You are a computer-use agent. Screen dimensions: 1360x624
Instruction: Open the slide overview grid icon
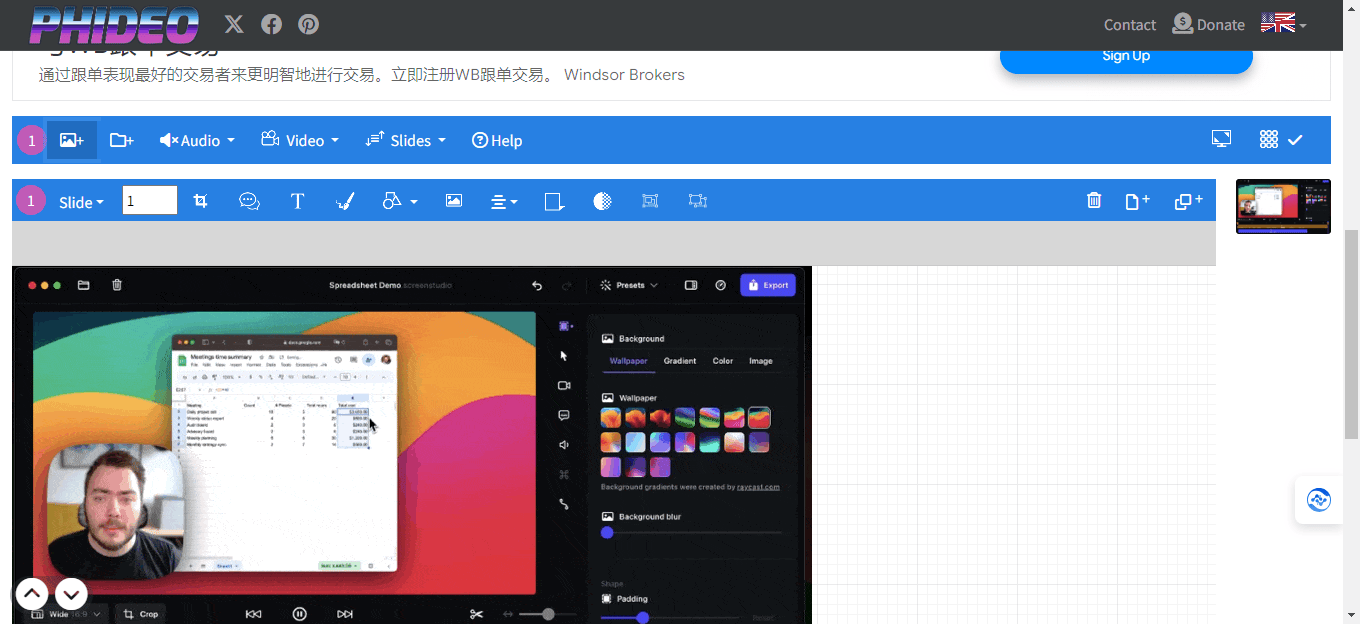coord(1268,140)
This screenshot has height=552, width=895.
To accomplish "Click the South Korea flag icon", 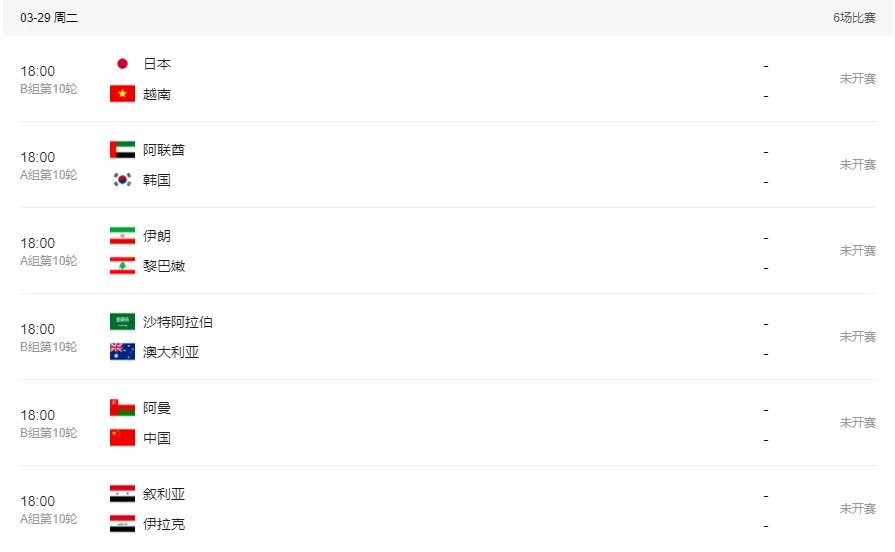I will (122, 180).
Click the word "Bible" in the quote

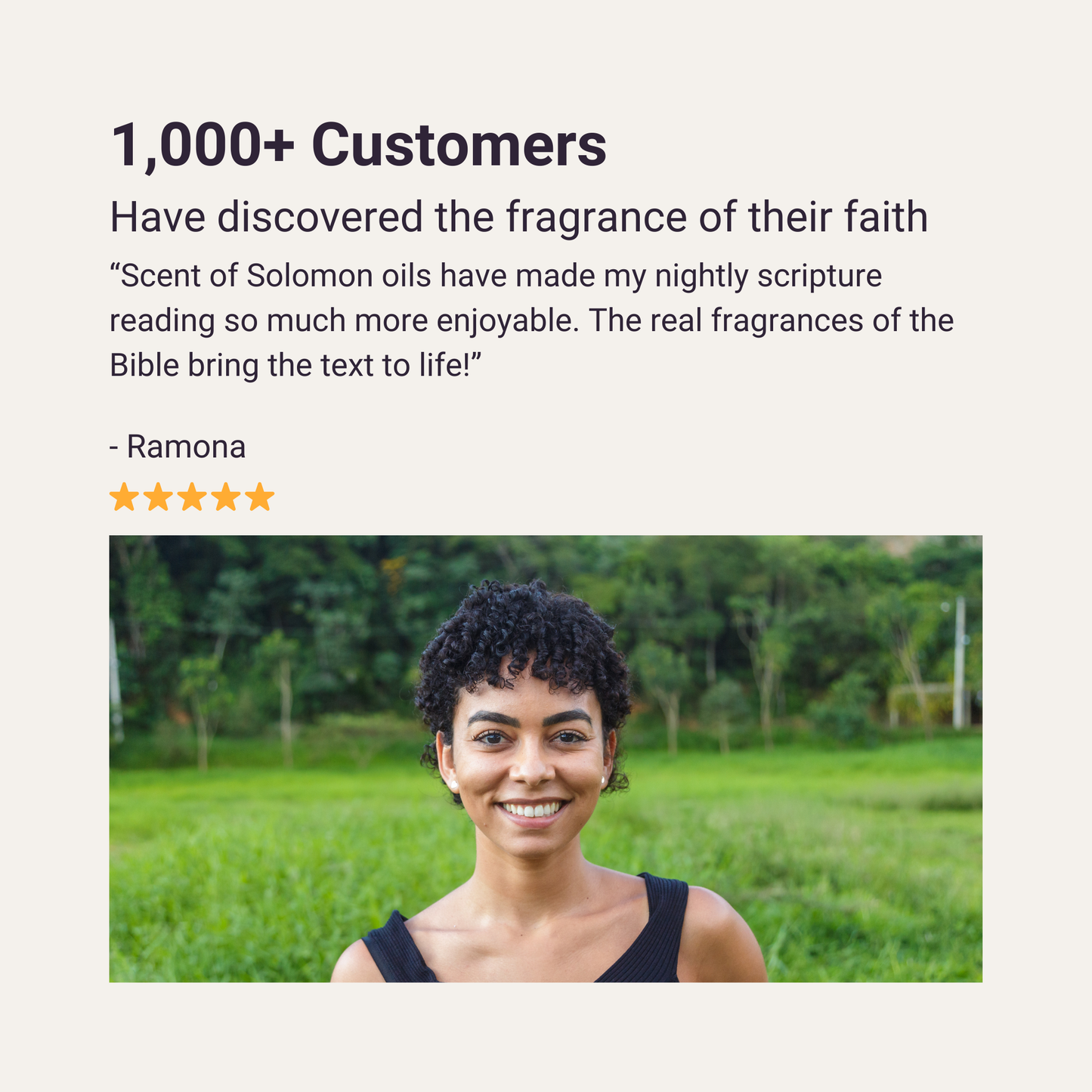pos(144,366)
==
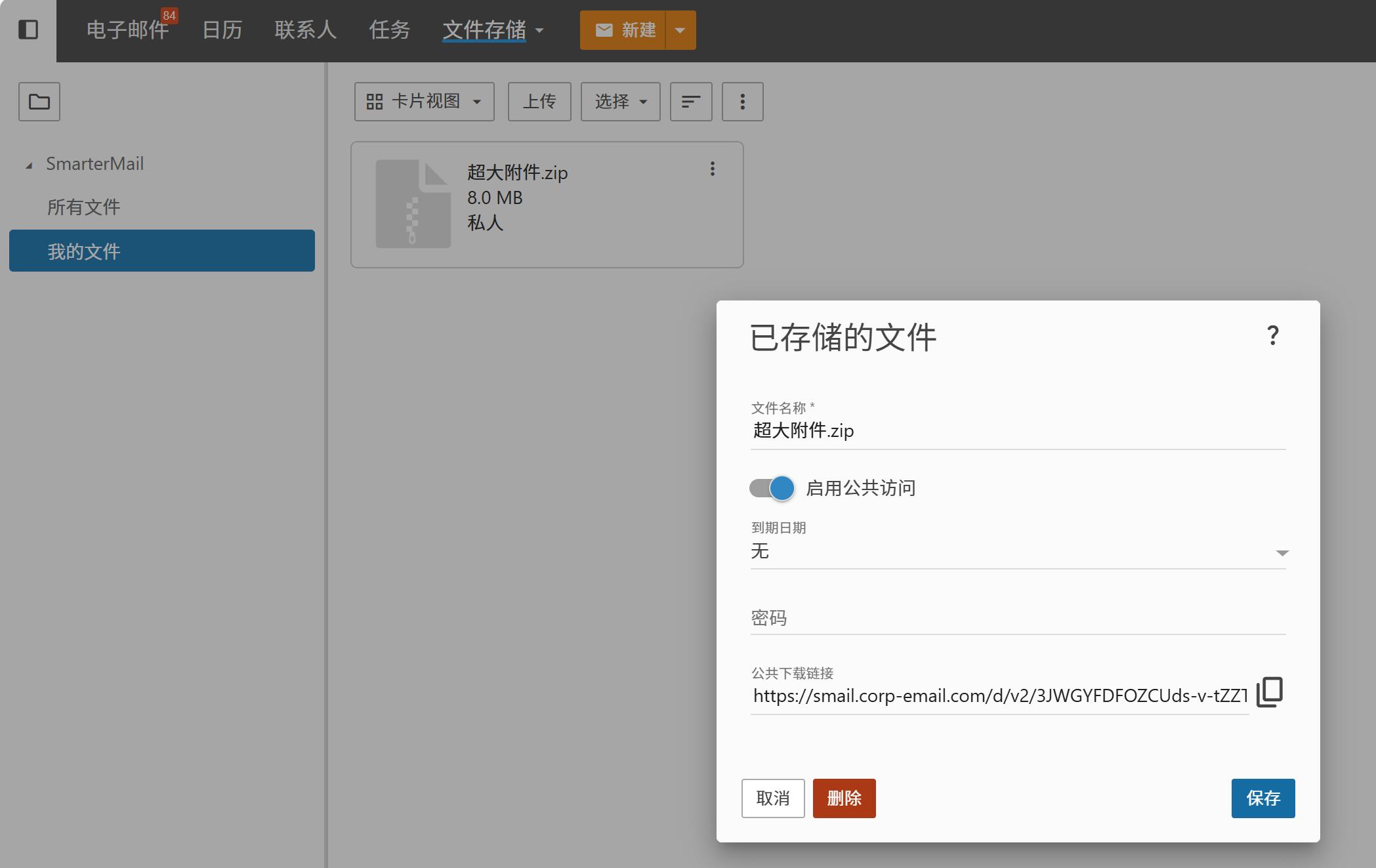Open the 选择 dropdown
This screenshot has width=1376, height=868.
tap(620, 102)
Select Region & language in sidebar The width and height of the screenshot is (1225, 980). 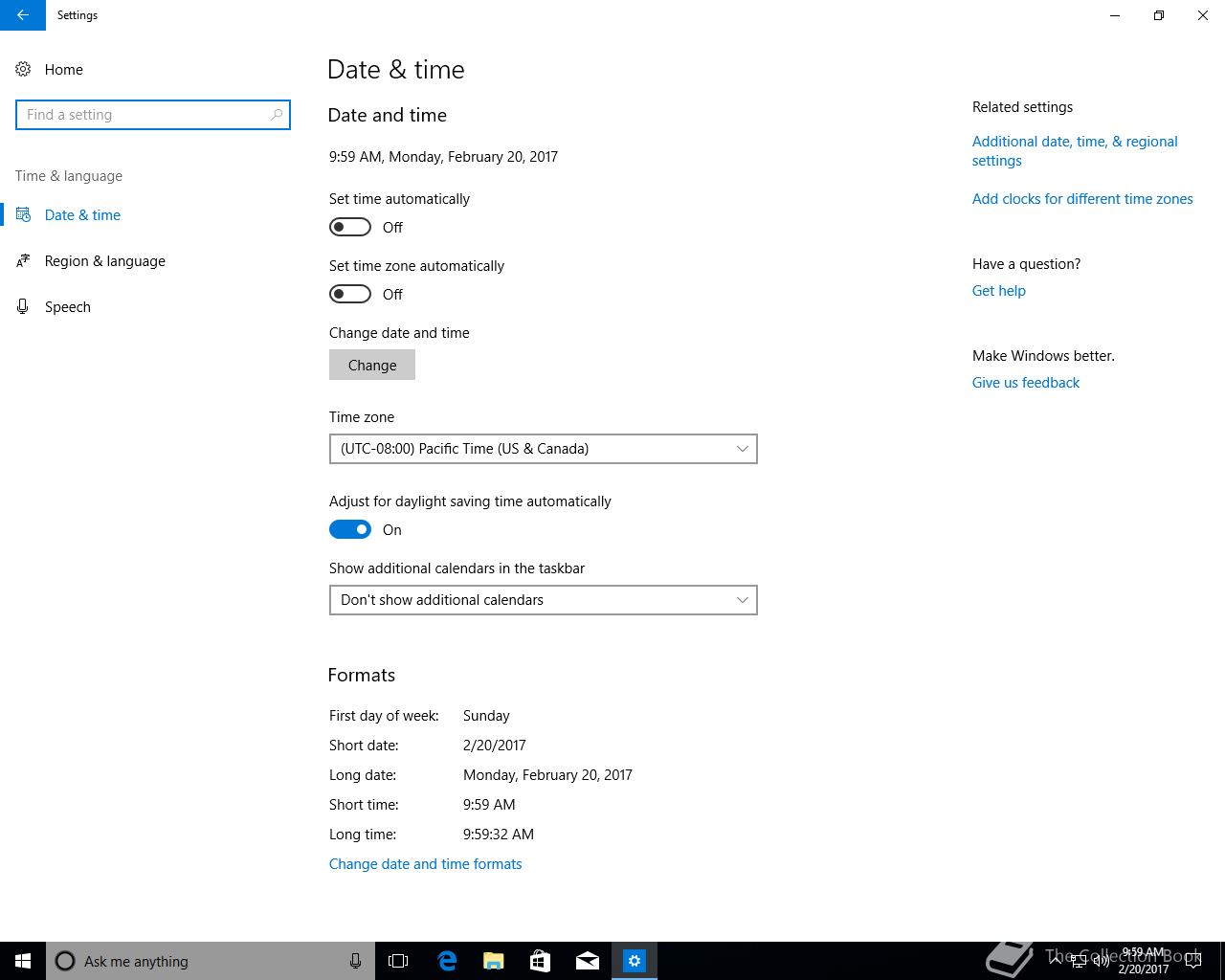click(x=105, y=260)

» **Objective**: Find each line of the records that contains the word "This" and copy those lines out. Case counts.

» **Full answer**:
This screenshot has height=552, width=895.
This screenshot has width=1376, height=868.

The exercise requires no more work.